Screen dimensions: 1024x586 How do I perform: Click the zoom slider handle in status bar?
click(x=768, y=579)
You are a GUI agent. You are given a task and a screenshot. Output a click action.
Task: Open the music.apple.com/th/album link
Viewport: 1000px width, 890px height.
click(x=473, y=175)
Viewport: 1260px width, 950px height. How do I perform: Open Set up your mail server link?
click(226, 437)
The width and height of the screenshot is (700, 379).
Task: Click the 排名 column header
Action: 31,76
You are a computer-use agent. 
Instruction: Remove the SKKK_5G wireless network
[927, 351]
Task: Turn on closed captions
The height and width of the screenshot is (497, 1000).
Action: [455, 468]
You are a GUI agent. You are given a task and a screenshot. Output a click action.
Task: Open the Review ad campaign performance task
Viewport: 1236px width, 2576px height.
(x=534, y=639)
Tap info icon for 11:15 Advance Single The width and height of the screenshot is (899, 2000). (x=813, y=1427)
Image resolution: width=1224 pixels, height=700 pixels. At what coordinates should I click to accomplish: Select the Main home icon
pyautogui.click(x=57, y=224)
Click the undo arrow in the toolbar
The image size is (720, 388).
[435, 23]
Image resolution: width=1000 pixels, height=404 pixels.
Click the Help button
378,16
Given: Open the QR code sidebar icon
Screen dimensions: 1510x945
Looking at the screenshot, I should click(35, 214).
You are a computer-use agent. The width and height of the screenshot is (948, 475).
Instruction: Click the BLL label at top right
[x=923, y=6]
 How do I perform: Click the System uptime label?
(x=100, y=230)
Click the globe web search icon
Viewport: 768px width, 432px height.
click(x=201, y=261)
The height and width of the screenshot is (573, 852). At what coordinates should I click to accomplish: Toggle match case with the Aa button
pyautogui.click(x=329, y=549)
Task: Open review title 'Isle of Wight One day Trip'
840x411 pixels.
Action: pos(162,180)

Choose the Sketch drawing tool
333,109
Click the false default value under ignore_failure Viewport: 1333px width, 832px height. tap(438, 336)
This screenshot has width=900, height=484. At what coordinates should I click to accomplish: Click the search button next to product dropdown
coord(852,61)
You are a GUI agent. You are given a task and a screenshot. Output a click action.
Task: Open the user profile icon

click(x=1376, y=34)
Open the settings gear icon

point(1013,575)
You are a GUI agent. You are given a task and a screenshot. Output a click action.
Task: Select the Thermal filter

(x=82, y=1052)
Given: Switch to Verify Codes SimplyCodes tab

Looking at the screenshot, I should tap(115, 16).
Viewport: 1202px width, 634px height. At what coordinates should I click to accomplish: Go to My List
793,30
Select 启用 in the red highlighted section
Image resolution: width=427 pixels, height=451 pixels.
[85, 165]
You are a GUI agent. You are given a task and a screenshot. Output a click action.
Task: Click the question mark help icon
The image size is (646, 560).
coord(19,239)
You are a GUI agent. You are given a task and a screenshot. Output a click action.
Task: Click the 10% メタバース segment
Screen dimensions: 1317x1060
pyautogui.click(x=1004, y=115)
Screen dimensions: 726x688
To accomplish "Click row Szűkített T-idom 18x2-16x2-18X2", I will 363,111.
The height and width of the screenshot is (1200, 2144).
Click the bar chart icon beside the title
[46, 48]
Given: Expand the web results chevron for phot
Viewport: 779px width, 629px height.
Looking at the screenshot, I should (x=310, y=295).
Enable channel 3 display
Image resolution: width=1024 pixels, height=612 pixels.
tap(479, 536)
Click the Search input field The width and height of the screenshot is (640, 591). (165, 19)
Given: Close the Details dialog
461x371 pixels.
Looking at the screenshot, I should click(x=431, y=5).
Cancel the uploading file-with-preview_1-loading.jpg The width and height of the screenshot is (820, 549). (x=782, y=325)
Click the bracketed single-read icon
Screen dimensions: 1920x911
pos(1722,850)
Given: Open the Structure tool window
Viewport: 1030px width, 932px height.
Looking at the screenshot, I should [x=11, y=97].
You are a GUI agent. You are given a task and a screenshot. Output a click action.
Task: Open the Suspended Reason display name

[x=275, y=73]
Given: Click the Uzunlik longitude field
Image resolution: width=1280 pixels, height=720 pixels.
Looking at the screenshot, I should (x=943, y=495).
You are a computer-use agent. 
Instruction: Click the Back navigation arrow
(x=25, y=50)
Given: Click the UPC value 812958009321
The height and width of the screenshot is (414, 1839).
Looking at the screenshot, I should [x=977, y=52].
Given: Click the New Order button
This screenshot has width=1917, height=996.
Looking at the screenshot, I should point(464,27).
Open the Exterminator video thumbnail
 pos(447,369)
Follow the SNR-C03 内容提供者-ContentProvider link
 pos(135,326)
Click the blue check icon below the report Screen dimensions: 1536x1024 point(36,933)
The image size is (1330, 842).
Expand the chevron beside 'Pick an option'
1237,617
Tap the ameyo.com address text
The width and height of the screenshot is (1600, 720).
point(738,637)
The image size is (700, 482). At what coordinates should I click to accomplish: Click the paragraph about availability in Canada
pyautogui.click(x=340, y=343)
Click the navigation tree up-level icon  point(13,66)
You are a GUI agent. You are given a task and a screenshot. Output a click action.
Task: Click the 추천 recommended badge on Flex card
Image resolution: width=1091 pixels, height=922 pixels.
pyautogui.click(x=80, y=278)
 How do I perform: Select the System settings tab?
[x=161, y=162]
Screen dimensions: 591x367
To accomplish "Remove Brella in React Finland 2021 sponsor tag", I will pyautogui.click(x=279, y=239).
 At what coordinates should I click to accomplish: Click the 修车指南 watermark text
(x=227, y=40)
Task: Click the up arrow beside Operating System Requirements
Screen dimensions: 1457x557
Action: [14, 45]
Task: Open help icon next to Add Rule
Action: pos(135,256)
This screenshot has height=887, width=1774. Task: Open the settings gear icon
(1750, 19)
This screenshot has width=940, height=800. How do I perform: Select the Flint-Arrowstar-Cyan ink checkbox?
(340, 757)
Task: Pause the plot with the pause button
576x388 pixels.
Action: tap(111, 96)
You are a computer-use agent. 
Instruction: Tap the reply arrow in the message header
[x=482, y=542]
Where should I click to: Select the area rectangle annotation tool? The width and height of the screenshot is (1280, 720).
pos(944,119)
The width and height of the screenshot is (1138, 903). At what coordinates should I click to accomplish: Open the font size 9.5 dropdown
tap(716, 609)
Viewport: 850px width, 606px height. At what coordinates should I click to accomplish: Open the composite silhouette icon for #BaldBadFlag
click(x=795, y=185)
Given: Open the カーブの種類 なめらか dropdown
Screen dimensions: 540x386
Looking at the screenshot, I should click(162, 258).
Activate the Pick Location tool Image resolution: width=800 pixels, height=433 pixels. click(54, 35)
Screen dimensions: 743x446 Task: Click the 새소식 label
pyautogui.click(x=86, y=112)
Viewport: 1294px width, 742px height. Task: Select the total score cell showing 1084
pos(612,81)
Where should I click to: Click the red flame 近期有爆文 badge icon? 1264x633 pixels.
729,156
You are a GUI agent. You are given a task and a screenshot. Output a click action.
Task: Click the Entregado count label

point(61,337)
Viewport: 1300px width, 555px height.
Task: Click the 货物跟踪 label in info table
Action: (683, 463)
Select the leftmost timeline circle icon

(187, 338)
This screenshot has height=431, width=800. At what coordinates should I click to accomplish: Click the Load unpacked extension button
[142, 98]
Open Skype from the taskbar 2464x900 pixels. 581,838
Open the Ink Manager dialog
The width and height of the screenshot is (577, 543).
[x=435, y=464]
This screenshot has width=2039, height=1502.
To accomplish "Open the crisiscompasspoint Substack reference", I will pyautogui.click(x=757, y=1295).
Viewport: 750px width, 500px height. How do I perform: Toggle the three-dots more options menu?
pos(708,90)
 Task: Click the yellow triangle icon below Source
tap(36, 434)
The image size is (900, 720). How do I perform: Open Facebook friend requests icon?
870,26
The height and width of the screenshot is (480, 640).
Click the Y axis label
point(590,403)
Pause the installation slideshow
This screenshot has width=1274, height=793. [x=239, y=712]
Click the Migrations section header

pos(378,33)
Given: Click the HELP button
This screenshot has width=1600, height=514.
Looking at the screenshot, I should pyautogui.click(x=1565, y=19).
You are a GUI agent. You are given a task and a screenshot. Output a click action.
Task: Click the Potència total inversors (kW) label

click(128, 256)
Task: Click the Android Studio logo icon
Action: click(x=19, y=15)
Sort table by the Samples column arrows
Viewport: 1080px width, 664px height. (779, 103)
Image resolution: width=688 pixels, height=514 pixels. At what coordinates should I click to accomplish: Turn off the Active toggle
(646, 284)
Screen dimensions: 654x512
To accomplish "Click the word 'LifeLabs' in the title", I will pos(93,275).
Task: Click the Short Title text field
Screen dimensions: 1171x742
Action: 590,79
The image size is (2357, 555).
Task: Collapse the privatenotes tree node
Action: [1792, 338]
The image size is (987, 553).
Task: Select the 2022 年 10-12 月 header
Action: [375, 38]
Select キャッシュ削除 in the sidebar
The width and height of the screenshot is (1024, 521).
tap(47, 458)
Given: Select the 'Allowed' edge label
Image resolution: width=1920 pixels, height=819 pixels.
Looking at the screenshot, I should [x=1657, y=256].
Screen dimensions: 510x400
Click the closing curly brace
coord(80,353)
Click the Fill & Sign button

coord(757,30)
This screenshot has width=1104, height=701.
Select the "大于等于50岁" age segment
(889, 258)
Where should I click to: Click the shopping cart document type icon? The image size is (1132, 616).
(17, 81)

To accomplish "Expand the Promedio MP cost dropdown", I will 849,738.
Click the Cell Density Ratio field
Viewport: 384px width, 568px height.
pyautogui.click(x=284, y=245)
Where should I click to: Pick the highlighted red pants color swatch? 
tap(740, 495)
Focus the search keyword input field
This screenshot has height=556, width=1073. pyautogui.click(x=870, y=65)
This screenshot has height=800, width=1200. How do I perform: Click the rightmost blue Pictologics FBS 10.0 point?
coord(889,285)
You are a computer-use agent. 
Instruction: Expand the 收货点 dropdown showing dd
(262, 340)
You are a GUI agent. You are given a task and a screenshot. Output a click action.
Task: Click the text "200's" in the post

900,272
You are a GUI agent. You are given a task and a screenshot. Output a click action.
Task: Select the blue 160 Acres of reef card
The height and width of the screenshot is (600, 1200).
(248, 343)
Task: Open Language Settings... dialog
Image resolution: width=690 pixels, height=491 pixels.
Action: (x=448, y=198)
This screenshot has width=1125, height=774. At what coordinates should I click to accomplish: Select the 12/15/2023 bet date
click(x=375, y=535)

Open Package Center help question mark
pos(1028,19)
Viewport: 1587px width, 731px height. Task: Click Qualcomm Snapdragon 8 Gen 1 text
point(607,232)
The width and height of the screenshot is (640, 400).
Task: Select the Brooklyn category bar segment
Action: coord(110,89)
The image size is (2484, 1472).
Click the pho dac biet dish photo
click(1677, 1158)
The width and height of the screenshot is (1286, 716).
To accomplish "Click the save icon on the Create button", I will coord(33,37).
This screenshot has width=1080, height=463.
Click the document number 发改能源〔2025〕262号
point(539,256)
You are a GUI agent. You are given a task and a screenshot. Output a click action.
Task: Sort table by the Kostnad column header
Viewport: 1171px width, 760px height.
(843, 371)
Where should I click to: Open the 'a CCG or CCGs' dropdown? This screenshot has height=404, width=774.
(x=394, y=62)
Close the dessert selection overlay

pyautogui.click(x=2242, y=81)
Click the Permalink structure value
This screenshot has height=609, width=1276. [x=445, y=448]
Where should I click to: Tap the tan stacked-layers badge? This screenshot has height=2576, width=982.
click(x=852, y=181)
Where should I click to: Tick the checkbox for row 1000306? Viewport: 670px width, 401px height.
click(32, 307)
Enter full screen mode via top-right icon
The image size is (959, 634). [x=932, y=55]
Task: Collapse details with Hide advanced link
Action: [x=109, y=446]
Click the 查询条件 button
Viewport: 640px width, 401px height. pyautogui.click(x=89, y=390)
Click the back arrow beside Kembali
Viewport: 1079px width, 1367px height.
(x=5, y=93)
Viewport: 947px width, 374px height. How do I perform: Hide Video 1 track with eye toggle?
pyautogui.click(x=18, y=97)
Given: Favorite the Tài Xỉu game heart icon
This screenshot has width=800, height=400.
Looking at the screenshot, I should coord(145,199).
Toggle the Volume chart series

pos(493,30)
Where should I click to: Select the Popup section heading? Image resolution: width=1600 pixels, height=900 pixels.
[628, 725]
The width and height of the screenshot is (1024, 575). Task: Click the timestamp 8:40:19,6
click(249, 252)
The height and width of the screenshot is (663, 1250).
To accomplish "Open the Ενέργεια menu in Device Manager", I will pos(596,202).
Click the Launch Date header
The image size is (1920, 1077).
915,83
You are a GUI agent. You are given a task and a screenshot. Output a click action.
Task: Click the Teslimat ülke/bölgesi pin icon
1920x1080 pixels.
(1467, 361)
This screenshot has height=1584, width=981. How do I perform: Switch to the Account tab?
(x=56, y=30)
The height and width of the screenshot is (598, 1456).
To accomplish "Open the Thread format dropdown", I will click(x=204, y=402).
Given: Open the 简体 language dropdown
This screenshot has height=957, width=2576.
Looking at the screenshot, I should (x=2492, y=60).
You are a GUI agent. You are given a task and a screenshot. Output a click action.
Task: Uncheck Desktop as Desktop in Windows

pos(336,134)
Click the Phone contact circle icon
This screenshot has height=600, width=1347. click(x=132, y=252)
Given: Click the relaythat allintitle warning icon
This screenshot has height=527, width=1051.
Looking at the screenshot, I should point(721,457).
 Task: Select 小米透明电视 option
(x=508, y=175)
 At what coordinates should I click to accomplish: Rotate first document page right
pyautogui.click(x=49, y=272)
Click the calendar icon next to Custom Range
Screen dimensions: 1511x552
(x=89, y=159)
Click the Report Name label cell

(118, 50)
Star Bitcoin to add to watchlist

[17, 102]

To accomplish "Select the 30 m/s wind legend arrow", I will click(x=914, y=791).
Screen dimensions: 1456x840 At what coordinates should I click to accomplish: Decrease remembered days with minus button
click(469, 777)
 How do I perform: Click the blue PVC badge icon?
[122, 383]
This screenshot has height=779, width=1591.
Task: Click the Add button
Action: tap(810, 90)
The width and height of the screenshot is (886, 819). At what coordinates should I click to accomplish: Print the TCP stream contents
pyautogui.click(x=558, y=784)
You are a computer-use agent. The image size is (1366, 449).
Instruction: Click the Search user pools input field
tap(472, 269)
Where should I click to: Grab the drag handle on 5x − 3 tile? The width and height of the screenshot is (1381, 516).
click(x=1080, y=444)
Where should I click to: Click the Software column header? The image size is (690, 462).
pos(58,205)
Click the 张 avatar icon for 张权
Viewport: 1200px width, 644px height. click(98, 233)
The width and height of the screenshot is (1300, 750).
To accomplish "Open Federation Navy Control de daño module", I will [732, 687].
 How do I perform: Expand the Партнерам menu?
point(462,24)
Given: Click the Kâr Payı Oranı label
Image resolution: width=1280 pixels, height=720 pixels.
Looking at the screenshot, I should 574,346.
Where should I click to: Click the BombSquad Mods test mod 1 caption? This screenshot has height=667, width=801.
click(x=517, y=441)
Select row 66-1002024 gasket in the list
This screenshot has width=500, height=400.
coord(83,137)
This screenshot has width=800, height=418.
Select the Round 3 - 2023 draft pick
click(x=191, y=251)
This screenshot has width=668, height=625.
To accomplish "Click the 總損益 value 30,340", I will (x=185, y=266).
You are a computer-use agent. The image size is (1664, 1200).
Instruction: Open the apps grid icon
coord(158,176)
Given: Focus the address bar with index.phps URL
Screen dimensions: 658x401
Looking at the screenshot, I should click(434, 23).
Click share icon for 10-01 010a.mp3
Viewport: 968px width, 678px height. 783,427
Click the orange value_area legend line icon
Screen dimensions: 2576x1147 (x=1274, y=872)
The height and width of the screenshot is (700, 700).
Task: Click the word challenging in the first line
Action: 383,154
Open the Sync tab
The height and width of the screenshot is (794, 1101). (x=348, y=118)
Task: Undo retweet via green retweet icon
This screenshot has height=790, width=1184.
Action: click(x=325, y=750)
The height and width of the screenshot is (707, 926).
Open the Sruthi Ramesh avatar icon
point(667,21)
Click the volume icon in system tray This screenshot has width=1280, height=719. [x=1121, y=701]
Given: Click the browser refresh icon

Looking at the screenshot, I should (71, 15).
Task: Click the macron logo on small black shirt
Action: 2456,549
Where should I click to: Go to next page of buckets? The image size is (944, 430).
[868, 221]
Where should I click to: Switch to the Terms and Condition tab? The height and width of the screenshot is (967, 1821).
◇ ◇ ◇
▸ **PROBLEM STATEMENT**: Search the entries above for the string "Manager", and report each line where it occurs.

▸ **OUTPUT FOR THIS EXERCISE**:
Open the Ink Manager dialog
To accomplish "Open the Ενέργεια menu in Device Manager", I will pos(596,202).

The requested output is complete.